Each year, there has been only one possible candidate for Chart of the Year. Last year it was the collapse of China’s shadow banking bubble; 2017 was Bitcoin’s stratospheric rise; 2016 the near-doubling in US 10-year interest rates; and 2015 the oil price fall.
This year, the ‘Chart of the Decade’ is in a league of its own. Produced by Goldman Sachs, it shows that the S&P 500 is in its longest-ever run without a 20% downturn.
The reason for this amazing performance is not hard to find. It has been caused by the US Federal Reserve’s adoption of Ben Bernanke’s concept that:
“Higher stock prices will boost consumer wealth and help increase confidence“.
Set out in 2010, it replaced the previous policy set out by William McChesney Martin that their job was:
“To take away the punchbowl as the party gets going”.
“Don’t fight the Fed” is one of the best short-term investment principles, but the Fed’s success is quite extraordinary when one looks back over the past decade. Each time the market has threatened to slide, they have rushed in with yet more support:
- In QE1, the Fed pumped out $1.3tn of support for financial markets, in addition to reducing interest rates to near-zero
- This free money mostly went straight into asset markets such as stocks, which weakened when the stimulus stopped
- QE2 came to the rescue with another $600bn of support – but again, stocks then weakened
- QE3 provided longer-term support, with $40bn/month then increasing to $85bn/month
President Trump’s tax cuts provided even further support when the Fed finally paused, as the Financial Times chart confirms, by encouraging a massive wave of share buybacks.

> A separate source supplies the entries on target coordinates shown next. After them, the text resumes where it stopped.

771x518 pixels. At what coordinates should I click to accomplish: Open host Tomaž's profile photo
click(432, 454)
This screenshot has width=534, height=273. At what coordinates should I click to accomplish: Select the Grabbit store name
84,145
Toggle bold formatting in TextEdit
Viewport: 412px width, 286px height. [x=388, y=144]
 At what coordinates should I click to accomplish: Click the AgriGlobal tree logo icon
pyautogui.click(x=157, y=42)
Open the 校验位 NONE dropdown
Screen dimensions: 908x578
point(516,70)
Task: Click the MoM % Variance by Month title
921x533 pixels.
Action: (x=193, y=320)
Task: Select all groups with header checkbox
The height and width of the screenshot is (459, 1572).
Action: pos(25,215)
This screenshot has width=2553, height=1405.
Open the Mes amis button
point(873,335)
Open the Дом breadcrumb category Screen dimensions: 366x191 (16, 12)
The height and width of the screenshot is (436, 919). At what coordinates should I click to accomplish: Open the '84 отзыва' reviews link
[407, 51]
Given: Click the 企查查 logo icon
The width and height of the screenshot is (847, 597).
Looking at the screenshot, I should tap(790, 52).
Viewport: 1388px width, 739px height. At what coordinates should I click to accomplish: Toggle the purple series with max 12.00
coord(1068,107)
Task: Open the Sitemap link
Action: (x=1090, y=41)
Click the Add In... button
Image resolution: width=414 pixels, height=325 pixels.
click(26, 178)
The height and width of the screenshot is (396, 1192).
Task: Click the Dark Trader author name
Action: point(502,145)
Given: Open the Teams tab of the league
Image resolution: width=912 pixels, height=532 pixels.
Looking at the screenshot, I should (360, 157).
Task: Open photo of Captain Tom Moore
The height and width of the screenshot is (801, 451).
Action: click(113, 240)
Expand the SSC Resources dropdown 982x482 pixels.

Remarkably, these buybacks came at a time when profits were actually falling as a percentage of GDP, as the third chart shows. Investors should really have been pulling out of shares, rather than buying more. But after so many years of Fed support, most asset managers had either forgotten how to read a Profit & Loss account and Balance Sheet – or had decided these were irrelevant to stock valuation.
Since September, we have been in a new Fed stimulus cycle. As I noted then, a $50bn hole had appeared in New York financial markets. Regulators and consensus commentators combined to explain this was only due to temporary factors. But since then, the support has reached $376bn, and the Fed has announced it will happily supply another $500bn of support to cover possible year-end problems, probably taking the total close to $1tn since September.
Behind this panic is the IMF’s warning that the $8.1tn of Treasury bonds available as collateral for the repo market, are in fact “owned” by an average of 2.2 different banks at the same time. Understandably, bank CFOs are pulling back, and trying to establish if “their” Treasury bonds in fact belong to someone else.
Regulators should never have allowed this to happen. They should also have focused long ago – as I suggested this time last year – on the implications of the decline in China’s shadow banking sector. Just as I expected, China is now exporting deflation around the world, with its PPI falling since June.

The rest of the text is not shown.